Global Burden of Disease 2007 Study

Country/Countries:
,

Principal Investigator:
Christopher Murray, Adjunct Professor of Population Policy

Department:
Department of Global Health and Population/HIGH Population Health Metrics and Priority Setting

Dates of Research:
March 6, 2007 — March 6, 2008

Description:

This project will build upon the work undertaken in the Global Burden of Disease 2000 in Aging Populations program project. It will bring together data management, methods development, and empirical analysis. The research themes will focus on mortality, causes of death, risk factors, summary measures of health, self-reported health, and forecasting. Taken together, the projects will strengthen the evidence base in various aspects of population health measurement. There will be a heavy emphasis on analyzing survey data to glean information useful to policymakers.

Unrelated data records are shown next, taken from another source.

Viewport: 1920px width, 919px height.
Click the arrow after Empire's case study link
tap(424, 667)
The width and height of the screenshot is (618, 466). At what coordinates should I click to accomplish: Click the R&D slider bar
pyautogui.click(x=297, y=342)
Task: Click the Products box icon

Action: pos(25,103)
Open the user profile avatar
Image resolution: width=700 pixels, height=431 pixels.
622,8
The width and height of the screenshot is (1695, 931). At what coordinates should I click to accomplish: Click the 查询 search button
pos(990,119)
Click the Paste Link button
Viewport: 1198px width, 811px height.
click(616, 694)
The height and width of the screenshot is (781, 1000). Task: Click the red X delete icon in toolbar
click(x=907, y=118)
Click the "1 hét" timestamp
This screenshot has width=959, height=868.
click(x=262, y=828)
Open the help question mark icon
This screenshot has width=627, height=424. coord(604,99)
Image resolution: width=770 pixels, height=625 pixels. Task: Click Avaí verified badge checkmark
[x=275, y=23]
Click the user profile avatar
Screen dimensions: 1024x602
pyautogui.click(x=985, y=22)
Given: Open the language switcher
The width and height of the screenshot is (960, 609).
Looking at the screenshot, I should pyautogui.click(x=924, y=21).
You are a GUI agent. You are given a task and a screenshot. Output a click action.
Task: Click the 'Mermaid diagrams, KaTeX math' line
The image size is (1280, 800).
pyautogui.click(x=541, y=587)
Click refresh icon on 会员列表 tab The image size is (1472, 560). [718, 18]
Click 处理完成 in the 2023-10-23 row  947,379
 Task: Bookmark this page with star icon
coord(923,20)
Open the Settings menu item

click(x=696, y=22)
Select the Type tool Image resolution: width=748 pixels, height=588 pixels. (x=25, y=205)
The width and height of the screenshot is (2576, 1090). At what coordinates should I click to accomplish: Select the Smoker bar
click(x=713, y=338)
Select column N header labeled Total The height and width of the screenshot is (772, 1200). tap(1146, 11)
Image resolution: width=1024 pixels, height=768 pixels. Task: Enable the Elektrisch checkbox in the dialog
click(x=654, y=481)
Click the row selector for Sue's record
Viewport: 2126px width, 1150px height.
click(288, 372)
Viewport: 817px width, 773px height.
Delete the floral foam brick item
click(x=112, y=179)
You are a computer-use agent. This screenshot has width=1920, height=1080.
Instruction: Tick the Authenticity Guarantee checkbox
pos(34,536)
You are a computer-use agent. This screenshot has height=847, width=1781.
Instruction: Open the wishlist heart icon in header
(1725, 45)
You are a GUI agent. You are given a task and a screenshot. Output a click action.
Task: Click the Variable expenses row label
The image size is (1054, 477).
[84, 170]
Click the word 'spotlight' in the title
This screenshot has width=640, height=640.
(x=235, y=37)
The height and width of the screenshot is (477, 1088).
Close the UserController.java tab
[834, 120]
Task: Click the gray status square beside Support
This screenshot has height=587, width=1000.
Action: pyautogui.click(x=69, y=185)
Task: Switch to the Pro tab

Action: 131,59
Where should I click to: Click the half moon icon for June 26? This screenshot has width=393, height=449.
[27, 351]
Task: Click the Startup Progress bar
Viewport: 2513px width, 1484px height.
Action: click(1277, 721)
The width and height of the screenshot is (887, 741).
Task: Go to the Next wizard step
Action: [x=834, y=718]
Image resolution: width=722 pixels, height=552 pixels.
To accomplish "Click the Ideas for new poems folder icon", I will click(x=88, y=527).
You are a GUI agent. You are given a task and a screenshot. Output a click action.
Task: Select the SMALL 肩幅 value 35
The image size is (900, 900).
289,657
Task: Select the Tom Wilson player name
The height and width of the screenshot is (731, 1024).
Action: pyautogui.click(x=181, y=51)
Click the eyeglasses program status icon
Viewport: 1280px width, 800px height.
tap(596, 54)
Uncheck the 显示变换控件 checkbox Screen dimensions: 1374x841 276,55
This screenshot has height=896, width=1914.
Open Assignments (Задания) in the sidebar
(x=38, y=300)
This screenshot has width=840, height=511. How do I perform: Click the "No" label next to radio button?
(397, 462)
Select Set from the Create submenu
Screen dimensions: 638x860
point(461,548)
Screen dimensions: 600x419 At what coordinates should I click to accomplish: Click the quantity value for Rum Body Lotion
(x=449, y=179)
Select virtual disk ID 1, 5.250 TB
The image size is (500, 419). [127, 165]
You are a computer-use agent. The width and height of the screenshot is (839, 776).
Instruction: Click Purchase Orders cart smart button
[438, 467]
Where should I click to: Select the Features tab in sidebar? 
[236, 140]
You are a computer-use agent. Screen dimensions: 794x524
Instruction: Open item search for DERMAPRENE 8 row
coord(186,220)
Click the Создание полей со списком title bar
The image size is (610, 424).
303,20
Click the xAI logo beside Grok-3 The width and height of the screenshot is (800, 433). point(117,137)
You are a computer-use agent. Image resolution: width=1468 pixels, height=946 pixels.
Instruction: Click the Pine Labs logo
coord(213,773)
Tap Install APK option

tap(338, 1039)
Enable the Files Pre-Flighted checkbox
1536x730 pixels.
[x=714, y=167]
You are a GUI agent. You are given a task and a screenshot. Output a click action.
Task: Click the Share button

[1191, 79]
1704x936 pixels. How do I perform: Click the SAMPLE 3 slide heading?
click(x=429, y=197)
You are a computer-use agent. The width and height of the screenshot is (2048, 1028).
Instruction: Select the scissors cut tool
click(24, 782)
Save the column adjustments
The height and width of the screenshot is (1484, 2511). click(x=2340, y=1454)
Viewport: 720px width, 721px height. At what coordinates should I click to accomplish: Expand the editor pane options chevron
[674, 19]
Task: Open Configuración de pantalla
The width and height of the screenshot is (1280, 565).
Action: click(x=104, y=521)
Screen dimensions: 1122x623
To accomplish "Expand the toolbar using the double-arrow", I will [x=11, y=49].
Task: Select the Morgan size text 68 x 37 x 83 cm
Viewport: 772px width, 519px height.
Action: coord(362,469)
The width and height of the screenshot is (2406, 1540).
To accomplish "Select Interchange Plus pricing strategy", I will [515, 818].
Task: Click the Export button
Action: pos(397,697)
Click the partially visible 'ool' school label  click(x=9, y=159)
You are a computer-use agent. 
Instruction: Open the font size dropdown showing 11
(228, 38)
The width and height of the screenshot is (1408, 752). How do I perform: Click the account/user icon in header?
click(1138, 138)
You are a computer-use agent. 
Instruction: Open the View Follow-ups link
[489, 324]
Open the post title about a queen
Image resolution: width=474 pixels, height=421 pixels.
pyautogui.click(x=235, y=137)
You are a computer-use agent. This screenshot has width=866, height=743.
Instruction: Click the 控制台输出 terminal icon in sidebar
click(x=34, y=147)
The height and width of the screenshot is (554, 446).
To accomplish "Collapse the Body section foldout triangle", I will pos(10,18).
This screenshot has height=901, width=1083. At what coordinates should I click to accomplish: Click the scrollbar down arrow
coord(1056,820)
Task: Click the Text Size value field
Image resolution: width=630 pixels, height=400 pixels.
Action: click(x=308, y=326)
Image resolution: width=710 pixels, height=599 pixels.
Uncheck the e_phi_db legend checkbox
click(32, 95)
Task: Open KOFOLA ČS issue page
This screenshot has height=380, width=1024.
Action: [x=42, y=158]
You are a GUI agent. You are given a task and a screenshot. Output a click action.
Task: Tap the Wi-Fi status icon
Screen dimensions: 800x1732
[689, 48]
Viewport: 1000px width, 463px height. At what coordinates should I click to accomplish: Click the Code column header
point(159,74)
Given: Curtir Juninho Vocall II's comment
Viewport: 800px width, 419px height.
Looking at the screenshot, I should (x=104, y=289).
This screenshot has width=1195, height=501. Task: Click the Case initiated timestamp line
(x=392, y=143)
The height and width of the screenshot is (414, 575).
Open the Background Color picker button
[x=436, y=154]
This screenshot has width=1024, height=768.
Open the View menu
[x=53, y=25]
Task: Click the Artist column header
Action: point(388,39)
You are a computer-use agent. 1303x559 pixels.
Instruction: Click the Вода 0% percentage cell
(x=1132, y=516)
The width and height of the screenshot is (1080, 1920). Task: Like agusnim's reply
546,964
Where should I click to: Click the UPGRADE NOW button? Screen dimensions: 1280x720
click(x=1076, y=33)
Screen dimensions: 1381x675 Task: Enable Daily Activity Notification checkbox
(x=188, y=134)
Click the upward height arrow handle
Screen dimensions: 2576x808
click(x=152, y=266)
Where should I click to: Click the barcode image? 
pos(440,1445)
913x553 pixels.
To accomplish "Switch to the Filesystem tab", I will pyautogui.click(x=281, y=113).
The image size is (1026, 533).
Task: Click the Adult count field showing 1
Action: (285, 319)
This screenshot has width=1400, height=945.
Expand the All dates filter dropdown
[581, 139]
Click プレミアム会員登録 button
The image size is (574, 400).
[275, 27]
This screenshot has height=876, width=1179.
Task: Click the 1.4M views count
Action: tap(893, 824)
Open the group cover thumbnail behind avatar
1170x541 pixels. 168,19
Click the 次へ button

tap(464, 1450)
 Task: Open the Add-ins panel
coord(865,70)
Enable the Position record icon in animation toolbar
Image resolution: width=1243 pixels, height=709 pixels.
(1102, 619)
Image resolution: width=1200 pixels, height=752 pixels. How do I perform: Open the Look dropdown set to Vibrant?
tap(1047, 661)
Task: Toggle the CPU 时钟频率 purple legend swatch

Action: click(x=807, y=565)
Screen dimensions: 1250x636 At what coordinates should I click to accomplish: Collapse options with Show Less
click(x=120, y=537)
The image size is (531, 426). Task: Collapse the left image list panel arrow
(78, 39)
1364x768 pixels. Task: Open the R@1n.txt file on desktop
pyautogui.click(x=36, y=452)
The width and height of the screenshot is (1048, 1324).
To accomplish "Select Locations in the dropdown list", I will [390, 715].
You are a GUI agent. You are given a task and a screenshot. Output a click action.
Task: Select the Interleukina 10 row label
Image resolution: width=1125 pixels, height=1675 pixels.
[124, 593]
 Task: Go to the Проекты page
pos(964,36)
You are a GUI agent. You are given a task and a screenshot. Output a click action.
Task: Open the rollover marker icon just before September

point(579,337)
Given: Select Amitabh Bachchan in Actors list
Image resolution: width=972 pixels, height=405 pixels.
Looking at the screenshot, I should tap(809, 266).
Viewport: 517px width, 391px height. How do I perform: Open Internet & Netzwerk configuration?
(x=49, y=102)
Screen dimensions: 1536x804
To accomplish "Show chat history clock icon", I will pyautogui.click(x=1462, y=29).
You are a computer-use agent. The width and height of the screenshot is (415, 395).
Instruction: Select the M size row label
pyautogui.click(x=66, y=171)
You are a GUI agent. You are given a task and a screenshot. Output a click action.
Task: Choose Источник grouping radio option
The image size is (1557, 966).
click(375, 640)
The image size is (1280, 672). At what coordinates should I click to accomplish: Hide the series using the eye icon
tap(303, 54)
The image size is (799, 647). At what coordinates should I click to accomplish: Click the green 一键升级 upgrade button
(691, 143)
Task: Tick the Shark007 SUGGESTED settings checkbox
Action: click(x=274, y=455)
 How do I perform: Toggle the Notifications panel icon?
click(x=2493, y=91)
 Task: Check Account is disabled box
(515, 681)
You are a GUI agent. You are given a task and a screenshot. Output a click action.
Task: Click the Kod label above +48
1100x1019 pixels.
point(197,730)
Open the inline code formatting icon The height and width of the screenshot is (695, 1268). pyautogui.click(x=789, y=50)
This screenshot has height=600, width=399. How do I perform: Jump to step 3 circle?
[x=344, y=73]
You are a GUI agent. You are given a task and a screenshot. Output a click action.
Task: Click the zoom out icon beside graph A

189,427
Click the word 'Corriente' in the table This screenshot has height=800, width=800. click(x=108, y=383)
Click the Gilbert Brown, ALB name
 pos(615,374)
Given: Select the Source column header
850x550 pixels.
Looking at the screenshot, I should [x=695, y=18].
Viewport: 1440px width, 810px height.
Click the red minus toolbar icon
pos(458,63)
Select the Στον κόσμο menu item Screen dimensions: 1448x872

The objectives will be to: Develop methods for measuring and estimating levels and patterns of adult mortality in settings with incomplete vital registration data; Enhance the comparability of medical certification of causes of death across different medical cultures and technological settings; Determine how much of the health trends in the past 50 years in high-income countries can be explained by major non-communicable disease risk factors (i.e. tobacco, alcohol, physical activity, obesity, hypertension, cholesterol and fruit and vegetable intake); Improve the technology of risk factor measurement; Develop robust health forecasts for high- and middle-income countries; Assess criterion validity of self-reported health measures; Strengthen the evidence base on the relationship between disease events and subsequent levels of disability. The work will focus on the practical application of methods developed and the value of information and tools provided to those making key decisions in health policy.